Related Posts
Popular Tags

How WFH Hijacked The True Meaning Of Flexibility

How WFH Hijacked The True Meaning Of Flexibility

Flexible work once meant adjusting hours, roles and responsibilities to suit people’s needs.  

Today, it has been reduced to a single measure–whether someone can work away from the office. 
It’s a bastardization of the term that strips it of its true breadth. 

Not long ago, flexibility could mean later starts and earlier finishes, part-time work, compressed weeks, job sharing or rosters designed around school terms and caring duties.  
 

It was about shaping work to fit life, not just changing where a laptop was plugged in.  
 

The intention was to make work more accessible, more adaptable and ultimately more sustainable for people at different stages of life. 
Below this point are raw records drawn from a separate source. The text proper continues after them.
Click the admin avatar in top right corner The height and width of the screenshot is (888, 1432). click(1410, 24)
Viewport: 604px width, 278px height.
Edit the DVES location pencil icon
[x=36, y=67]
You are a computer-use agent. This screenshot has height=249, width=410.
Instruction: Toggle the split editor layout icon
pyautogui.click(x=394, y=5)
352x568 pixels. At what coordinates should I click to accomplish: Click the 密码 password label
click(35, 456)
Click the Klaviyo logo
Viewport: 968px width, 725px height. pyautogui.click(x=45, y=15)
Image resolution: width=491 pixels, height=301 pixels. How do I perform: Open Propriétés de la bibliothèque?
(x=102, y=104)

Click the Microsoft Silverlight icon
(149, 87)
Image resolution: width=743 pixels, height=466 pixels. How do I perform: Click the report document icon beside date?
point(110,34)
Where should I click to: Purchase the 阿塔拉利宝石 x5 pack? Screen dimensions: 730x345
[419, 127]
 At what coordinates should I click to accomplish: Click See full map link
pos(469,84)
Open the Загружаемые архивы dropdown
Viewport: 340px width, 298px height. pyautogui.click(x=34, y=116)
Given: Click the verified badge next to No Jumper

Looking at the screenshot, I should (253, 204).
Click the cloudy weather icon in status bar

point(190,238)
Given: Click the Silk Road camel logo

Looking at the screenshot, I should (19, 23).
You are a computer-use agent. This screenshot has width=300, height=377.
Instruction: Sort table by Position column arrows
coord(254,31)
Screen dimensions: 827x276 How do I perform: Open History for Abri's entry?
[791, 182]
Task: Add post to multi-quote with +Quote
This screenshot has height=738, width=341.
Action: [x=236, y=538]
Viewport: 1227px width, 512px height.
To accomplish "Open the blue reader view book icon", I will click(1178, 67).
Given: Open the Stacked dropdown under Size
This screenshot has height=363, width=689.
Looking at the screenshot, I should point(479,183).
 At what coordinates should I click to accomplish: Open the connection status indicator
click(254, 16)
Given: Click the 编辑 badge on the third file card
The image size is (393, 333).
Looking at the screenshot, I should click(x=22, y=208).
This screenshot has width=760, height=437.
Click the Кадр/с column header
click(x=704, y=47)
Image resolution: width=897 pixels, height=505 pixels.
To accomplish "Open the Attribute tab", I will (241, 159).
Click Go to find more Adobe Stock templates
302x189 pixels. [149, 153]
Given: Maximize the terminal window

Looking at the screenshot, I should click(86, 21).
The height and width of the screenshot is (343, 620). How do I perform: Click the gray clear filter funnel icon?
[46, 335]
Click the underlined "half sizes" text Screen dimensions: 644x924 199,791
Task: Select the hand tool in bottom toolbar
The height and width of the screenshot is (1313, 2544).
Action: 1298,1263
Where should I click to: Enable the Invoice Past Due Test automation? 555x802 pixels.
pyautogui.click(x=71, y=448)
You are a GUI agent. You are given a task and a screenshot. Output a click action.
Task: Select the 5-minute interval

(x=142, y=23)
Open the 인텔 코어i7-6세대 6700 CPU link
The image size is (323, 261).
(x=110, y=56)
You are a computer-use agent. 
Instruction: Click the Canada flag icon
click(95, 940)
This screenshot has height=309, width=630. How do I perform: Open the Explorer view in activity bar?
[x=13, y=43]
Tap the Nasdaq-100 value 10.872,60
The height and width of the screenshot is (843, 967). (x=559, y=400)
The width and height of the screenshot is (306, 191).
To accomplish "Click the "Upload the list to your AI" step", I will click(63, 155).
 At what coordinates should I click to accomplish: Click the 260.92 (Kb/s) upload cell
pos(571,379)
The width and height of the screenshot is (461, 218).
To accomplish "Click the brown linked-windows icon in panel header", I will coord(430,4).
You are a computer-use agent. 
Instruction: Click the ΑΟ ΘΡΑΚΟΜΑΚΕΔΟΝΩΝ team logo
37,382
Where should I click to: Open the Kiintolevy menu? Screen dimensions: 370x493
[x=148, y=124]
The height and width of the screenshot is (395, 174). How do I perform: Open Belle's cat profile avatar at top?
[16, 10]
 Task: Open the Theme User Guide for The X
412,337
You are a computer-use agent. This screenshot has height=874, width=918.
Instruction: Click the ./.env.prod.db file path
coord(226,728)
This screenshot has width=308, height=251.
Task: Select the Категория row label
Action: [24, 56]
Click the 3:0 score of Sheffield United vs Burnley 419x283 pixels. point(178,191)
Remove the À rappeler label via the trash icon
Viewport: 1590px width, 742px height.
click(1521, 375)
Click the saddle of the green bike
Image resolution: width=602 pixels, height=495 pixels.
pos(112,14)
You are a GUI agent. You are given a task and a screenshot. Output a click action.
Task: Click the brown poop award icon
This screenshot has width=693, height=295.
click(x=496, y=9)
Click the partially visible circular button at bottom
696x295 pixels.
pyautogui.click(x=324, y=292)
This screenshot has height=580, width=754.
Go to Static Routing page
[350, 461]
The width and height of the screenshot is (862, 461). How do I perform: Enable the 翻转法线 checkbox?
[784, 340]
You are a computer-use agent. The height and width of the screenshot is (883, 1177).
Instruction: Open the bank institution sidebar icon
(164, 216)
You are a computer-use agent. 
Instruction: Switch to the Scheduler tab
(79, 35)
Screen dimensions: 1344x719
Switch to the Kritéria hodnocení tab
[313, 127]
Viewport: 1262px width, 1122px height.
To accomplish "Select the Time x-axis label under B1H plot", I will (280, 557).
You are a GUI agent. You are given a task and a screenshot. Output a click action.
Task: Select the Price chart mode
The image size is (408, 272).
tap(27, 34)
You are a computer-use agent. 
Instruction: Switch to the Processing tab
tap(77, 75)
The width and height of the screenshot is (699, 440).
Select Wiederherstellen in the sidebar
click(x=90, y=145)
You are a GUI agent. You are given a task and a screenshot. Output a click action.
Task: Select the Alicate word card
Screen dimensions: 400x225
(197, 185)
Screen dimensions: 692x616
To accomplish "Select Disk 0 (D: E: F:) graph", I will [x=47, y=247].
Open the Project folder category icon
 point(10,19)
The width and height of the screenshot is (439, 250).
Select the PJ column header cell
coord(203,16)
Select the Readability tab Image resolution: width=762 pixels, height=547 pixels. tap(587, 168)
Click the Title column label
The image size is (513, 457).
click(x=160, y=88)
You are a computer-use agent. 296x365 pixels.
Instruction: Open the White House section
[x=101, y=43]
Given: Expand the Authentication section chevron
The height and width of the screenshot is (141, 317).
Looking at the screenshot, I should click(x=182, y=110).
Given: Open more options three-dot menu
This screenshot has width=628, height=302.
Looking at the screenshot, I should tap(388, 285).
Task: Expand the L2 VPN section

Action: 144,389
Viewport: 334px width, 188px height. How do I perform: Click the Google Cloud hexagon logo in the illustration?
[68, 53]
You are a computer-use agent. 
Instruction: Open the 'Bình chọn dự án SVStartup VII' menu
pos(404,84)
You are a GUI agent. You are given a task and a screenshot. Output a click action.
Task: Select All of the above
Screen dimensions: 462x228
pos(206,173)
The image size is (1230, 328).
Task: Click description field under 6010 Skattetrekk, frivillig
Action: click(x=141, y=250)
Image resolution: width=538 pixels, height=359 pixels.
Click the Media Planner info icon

Yet, ask an employer today if they offer flexible work and many will answer by talking about remote work arrangements.  
 

Workplace flexibility and working from home have all but become one and the same.  
 

For some, this narrowing of focus has been convenient and even popular.  
 

But it has also drained the concept of variety and excluded many from its benefits. 
 

Many jobs simply cannot be done from home–you cannot stock supermarket shelves, drive a bus, repair a burst pipe, teach a classroom full of children or serve coffee to customers without being there in person.  
 

For these workers, the home office is irrelevant and defining flexibility in this way means they miss out entirely.  
 

It’s like offering free parking to those who walk to work. 
 

Even among those who can work remotely, not everyone wants to.  
 

For some, home is a place for family, rest and routines, not spreadsheets and Zoom calls.  
 

Some prefer the structure and discipline of a physical workspace which makes it easier to switch off at the end of the day.  
 

True flexibility should embrace these preferences, not simply swap one fixed arrangement for another. 
 

Yet, in many organizations, the choice has narrowed to a single question: “How many days will you work from home?”  
 

Real flexibility often requires trust, creativity–and ongoing conversation–all of which take time and commitment to get right. 
 

A flexibility gap in our workplaces risks creating tension between those who have the option to work remotely and those who do not.  
 

This divide can erode morale, create resentment and feed the perception that flexibility is a privilege rather than a workplace norm. 
 

It is not that working from home should be scrapped.  
 

For many, it has been a game-changer–offering more time with family, cutting commuting costs and creating space for better work-life balance.  
 

But it should be part of a bigger, more colorful picture. 
 

If flexible work were a wardrobe, remote work would be just one outfit.  
 

Wear it every day and it starts to look tired, while other possibilities gather dust at the back.  
 

Restoring the true meaning of flexible work means pulling those forgotten options into view.  
 

It’s about listening to what employees actually need, not just what’s easiest to manage.  
 

We need to be more flexible about workplace flexibility–willing to rethink not just where people work, but when, how and in what capacity. 
 

Whatever the form, flexibility must be a balance between the needs of employees and the realities of running a business.  
 

Without that balance, arrangements will be short-lived or unsustainable. 
 

By widening the lens, flexibility can once again be what it was meant to be–a genuine, two-way conversation about how work gets done.  
 

Done well, it creates more inclusive workplaces, improves retention, attracts a wider range of talent and ensures that the benefits of flexibility don’t depend on a home internet connection. 
 

Otherwise, we risk turning what was once a creative, people-first approach into a narrow perk that benefits only a select few.  
 

True flexibility should work for everyone–not just those who can take it home with them.